TASK INSTRUCTIONS » Every line of the records below that holds the word "computer" should be copied out.

Records from a dataset:

________________________________________

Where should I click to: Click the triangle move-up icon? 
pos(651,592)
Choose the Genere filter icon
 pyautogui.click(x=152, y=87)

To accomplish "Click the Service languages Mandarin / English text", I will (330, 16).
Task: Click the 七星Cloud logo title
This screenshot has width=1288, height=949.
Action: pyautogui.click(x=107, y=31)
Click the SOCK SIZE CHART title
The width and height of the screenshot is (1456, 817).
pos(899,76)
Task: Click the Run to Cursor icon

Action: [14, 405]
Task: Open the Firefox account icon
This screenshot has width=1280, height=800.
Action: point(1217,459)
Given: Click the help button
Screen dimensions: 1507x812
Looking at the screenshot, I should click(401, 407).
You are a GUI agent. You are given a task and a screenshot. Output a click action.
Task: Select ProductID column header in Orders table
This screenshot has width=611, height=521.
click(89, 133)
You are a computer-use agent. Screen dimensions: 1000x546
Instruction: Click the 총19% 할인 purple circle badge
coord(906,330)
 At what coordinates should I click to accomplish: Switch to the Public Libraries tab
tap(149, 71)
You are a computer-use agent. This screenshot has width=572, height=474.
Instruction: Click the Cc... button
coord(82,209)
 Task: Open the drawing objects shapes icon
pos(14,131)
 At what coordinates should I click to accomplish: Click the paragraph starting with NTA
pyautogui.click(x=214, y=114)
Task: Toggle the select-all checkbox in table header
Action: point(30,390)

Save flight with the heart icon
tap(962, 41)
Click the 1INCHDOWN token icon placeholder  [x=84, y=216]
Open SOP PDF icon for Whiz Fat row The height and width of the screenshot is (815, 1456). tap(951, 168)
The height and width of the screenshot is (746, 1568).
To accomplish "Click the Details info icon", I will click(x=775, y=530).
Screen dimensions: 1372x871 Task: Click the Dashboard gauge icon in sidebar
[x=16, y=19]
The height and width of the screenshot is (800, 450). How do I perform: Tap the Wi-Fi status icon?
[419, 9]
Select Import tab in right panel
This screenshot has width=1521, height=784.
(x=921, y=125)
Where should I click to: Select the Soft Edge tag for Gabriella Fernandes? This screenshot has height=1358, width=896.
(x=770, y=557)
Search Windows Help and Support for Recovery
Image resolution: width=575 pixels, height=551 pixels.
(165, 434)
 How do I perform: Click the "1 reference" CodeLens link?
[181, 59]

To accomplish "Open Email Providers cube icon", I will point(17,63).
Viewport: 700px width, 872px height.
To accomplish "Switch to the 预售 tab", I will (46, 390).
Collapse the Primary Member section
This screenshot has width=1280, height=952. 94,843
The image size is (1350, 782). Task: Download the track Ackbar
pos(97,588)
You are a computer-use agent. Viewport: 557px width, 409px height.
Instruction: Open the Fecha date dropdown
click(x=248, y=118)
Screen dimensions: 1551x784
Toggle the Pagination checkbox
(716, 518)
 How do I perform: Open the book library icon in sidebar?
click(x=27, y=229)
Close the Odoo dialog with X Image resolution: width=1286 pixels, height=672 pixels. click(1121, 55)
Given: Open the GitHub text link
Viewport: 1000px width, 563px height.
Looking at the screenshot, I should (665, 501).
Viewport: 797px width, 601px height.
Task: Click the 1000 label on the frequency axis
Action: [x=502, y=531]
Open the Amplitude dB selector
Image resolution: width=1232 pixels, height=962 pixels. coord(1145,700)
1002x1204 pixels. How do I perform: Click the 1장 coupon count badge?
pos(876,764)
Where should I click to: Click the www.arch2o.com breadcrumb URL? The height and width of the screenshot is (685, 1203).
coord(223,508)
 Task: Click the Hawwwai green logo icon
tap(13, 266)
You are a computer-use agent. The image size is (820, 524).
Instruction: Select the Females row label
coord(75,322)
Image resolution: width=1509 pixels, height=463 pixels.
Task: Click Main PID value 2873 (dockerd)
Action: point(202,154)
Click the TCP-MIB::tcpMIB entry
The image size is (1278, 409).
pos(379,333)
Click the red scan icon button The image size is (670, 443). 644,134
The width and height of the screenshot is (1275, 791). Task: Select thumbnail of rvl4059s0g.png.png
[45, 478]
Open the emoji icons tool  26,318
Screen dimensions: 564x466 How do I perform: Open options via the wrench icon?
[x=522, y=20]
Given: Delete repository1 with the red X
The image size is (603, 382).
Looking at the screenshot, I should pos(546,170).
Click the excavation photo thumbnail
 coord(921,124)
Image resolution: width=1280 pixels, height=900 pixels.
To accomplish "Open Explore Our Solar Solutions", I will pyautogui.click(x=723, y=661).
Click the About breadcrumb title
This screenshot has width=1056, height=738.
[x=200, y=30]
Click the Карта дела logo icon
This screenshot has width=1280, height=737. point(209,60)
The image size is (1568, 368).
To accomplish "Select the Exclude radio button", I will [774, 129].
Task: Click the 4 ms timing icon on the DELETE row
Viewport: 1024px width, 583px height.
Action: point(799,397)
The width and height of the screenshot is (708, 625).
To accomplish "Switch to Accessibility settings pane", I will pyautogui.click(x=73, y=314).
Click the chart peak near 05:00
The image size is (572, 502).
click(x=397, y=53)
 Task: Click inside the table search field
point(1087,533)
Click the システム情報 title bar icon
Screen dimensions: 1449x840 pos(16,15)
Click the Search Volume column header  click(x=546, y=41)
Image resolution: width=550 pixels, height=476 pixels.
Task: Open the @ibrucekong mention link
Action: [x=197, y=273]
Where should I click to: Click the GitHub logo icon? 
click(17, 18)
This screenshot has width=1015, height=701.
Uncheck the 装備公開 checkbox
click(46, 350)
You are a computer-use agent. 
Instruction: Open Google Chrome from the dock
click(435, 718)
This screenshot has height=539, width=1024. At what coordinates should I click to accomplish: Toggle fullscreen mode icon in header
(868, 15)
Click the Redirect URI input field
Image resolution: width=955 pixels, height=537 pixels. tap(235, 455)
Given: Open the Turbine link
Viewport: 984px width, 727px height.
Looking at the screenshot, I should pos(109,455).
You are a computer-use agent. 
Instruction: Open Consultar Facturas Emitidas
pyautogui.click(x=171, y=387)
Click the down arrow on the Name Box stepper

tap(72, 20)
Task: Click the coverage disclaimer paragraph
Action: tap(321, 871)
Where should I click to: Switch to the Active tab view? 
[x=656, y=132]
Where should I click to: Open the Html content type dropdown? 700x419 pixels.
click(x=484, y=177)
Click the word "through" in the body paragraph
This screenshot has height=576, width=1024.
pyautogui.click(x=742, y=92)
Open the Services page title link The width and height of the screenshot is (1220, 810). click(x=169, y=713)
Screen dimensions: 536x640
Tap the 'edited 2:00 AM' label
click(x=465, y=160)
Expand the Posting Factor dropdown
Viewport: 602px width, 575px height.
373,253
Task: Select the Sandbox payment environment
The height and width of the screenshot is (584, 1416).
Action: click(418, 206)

________________________________________

WRITTEN ANSWER »
You are a computer-use agent. Screen dimensions: 1000x546
You are a computer-use agent. This screenshot has width=572, height=474.
You are a computer-use agent. Viewport: 557px width, 409px height.
You are a computer-use agent. The image size is (820, 524).
You are a computer-use agent. 
You are a computer-use agent. 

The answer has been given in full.